Data START

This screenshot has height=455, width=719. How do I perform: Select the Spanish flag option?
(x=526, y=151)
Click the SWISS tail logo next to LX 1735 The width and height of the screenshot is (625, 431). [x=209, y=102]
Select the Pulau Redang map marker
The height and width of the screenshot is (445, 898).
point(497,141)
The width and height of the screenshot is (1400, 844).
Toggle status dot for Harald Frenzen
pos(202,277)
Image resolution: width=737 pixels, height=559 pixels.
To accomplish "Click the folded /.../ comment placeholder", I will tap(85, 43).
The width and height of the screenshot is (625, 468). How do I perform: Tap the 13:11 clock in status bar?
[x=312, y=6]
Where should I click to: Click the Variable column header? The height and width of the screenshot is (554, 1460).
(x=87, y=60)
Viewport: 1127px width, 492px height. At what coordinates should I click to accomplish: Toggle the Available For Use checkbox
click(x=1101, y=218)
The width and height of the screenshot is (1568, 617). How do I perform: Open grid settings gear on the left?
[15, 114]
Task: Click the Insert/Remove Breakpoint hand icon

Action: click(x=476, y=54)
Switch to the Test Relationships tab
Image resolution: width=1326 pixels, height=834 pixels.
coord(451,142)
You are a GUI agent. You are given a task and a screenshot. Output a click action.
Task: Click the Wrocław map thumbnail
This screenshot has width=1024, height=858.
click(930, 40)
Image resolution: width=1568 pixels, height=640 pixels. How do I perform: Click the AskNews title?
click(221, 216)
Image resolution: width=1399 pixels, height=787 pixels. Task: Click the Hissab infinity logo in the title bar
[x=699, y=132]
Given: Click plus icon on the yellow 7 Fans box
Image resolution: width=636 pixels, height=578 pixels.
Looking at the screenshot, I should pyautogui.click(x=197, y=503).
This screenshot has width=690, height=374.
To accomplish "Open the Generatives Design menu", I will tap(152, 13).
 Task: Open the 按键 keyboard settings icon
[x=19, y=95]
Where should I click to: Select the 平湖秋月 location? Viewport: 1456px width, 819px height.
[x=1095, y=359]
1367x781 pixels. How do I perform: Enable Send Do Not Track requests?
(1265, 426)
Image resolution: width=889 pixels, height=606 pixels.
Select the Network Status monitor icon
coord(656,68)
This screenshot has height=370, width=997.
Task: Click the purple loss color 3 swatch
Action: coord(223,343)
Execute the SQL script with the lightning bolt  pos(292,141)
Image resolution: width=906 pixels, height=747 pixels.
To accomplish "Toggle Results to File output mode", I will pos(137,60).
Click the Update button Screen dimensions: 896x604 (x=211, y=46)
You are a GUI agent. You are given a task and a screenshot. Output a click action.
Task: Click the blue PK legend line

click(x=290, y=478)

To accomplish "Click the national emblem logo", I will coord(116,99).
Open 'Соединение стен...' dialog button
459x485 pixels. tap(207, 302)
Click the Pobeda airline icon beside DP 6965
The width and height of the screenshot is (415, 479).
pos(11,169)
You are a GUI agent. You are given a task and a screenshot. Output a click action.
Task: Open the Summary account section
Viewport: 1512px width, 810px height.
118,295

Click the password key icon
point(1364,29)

Data END

Retype the records in their entirety, matching each one exactly.

This screenshot has height=455, width=719. How do I perform: Select the Spanish flag option?
(x=526, y=151)
Click the SWISS tail logo next to LX 1735 The width and height of the screenshot is (625, 431). [x=209, y=102]
Select the Pulau Redang map marker
The height and width of the screenshot is (445, 898).
point(497,141)
The width and height of the screenshot is (1400, 844).
Toggle status dot for Harald Frenzen
pos(202,277)
Image resolution: width=737 pixels, height=559 pixels.
To accomplish "Click the folded /.../ comment placeholder", I will tap(85, 43).
The width and height of the screenshot is (625, 468). How do I perform: Tap the 13:11 clock in status bar?
[x=312, y=6]
Where should I click to: Click the Variable column header? The height and width of the screenshot is (554, 1460).
(x=87, y=60)
Viewport: 1127px width, 492px height. At what coordinates should I click to accomplish: Toggle the Available For Use checkbox
click(x=1101, y=218)
The width and height of the screenshot is (1568, 617). How do I perform: Open grid settings gear on the left?
[15, 114]
Task: Click the Insert/Remove Breakpoint hand icon

Action: click(x=476, y=54)
Switch to the Test Relationships tab
Image resolution: width=1326 pixels, height=834 pixels.
coord(451,142)
You are a GUI agent. You are given a task and a screenshot. Output a click action.
Task: Click the Wrocław map thumbnail
This screenshot has width=1024, height=858.
click(930, 40)
Image resolution: width=1568 pixels, height=640 pixels. How do I perform: Click the AskNews title?
click(221, 216)
Image resolution: width=1399 pixels, height=787 pixels. Task: Click the Hissab infinity logo in the title bar
[x=699, y=132]
Given: Click plus icon on the yellow 7 Fans box
Image resolution: width=636 pixels, height=578 pixels.
Looking at the screenshot, I should pyautogui.click(x=197, y=503).
This screenshot has width=690, height=374.
To accomplish "Open the Generatives Design menu", I will tap(152, 13).
 Task: Open the 按键 keyboard settings icon
[x=19, y=95]
Where should I click to: Select the 平湖秋月 location? Viewport: 1456px width, 819px height.
[x=1095, y=359]
1367x781 pixels. How do I perform: Enable Send Do Not Track requests?
(1265, 426)
Image resolution: width=889 pixels, height=606 pixels.
Select the Network Status monitor icon
coord(656,68)
This screenshot has height=370, width=997.
Task: Click the purple loss color 3 swatch
Action: coord(223,343)
Execute the SQL script with the lightning bolt  pos(292,141)
Image resolution: width=906 pixels, height=747 pixels.
To accomplish "Toggle Results to File output mode", I will pos(137,60).
Click the Update button Screen dimensions: 896x604 (x=211, y=46)
You are a GUI agent. You are given a task and a screenshot. Output a click action.
Task: Click the blue PK legend line

click(x=290, y=478)

To accomplish "Click the national emblem logo", I will coord(116,99).
Open 'Соединение стен...' dialog button
459x485 pixels. tap(207, 302)
Click the Pobeda airline icon beside DP 6965
The width and height of the screenshot is (415, 479).
pos(11,169)
You are a GUI agent. You are given a task and a screenshot. Output a click action.
Task: Open the Summary account section
Viewport: 1512px width, 810px height.
118,295

Click the password key icon
point(1364,29)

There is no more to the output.